Foraminifera and sea urchin larvae are now known to take up ions by introducing seawater into the intracellular environment (Bentov et al. 2009; Vidavsky et al. 2016). This in turn raises the question of how this seawater is manipulated chemically and/or biologically to extract the calcium ions. One interesting observation is the presence of mineral bodies rich in magnesium in the seawater vesicles of foraminifera (Khalifa et al. 2016). How the Mg-rich mineral forms and for what purpose are as yet unanswered questions.
It was reported that the vasculature in developing chick bones contains membrane-bound mineral particles (Kerschnitzki et al. 2016). These vesicles must have formed at some other location and were introduced into the blood system. It is not known where these mineral particles form, but the implication is that bone formation involves many different cells, some of which may be located at considerable distances from the site of bone mineralization.

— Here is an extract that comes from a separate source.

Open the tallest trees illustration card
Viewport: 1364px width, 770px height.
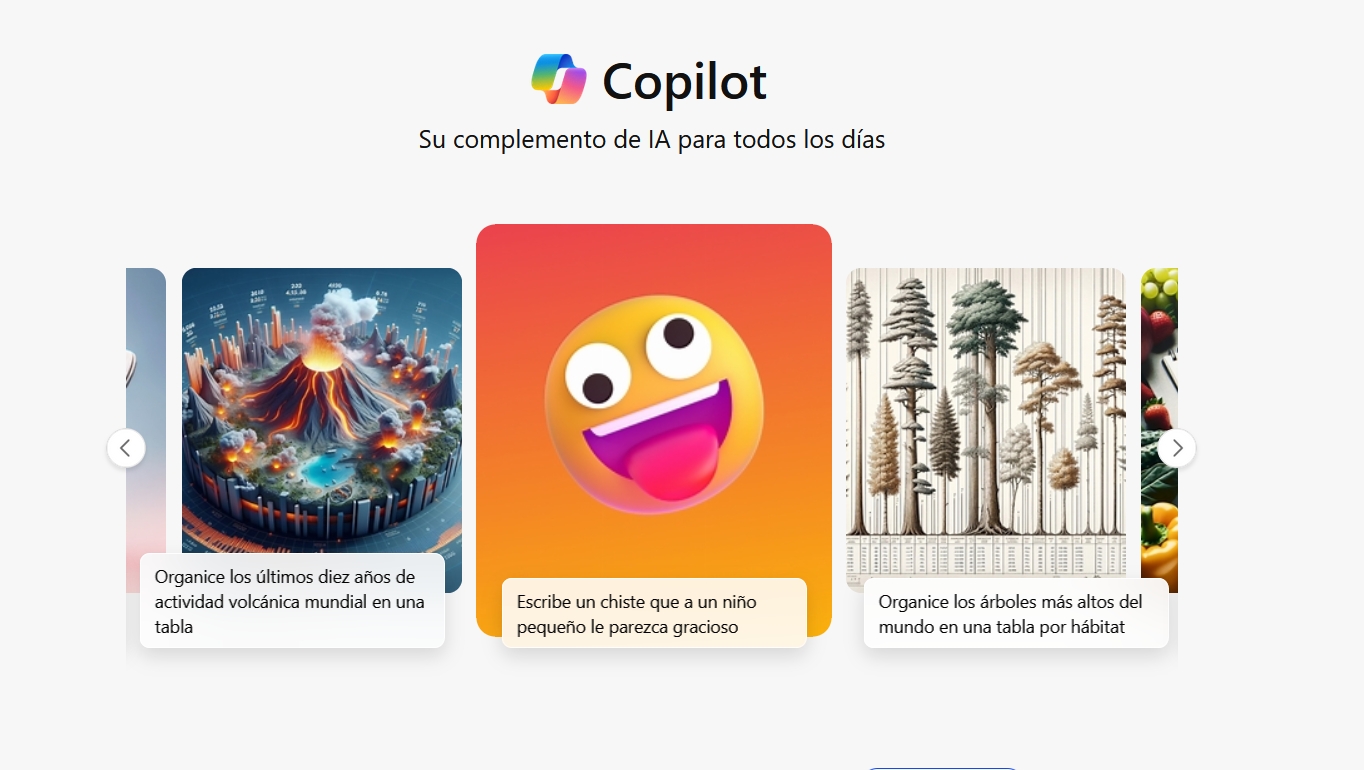point(986,430)
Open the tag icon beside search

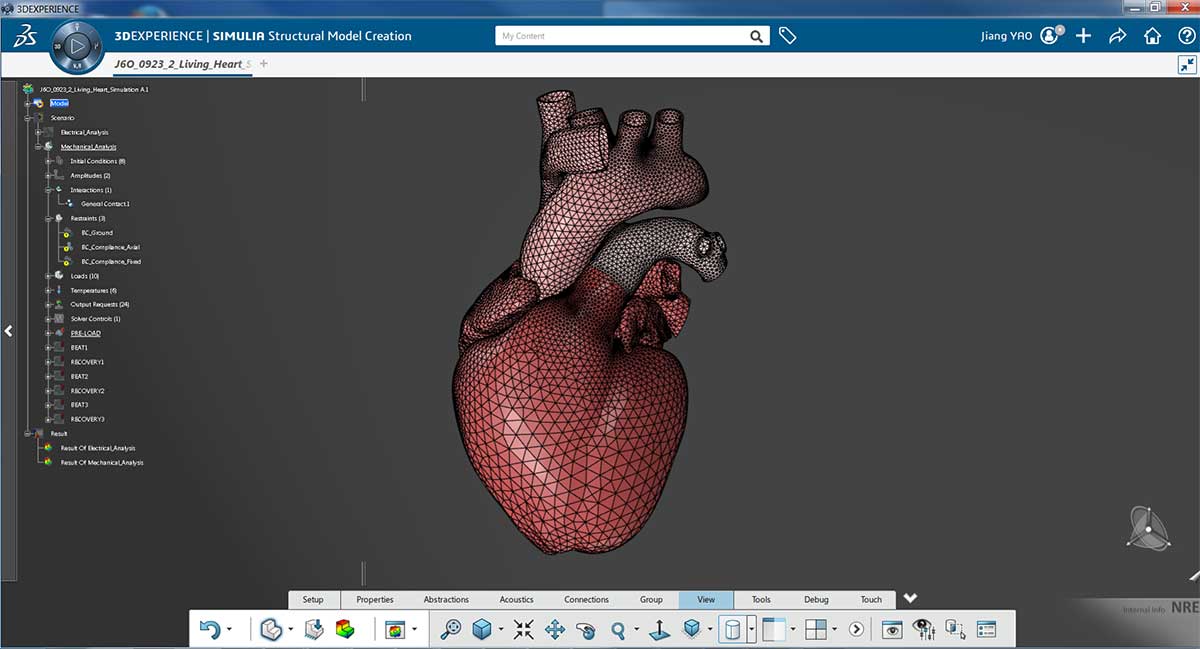click(787, 36)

A 3D map of the distributions of ions in a cell would contribute significantly to our understanding of how all cells translocate and store large concentrations of ions without contaminating the cytosol. We still however do not have appropriate techniques to map the full range of ion concentrations in cells.
10.5 Concluding Comment
Biologically mineralizing processes involve the uptake, transport, and deposition of large amounts of ions, often within a relatively short time. These systems are therefore advantageous for elucidating ion and mineral pathways in biology. Some of these pathways may be confined to mineralizing systems, but other pathways may also operate in all cells, as all cells require calcium and many other ions for performing basic functions. Thus elucidating these ion and mineral pathways in biomineralization may well contribute to our understanding of a fundamental biological process.
LA and SW are the incumbents of the Dorothy and Patrick Gorman Professorial Chair of Biological Ultrastructure and the Dr. Trude Burchardt Professorial Chair of Structural Biology, respectively.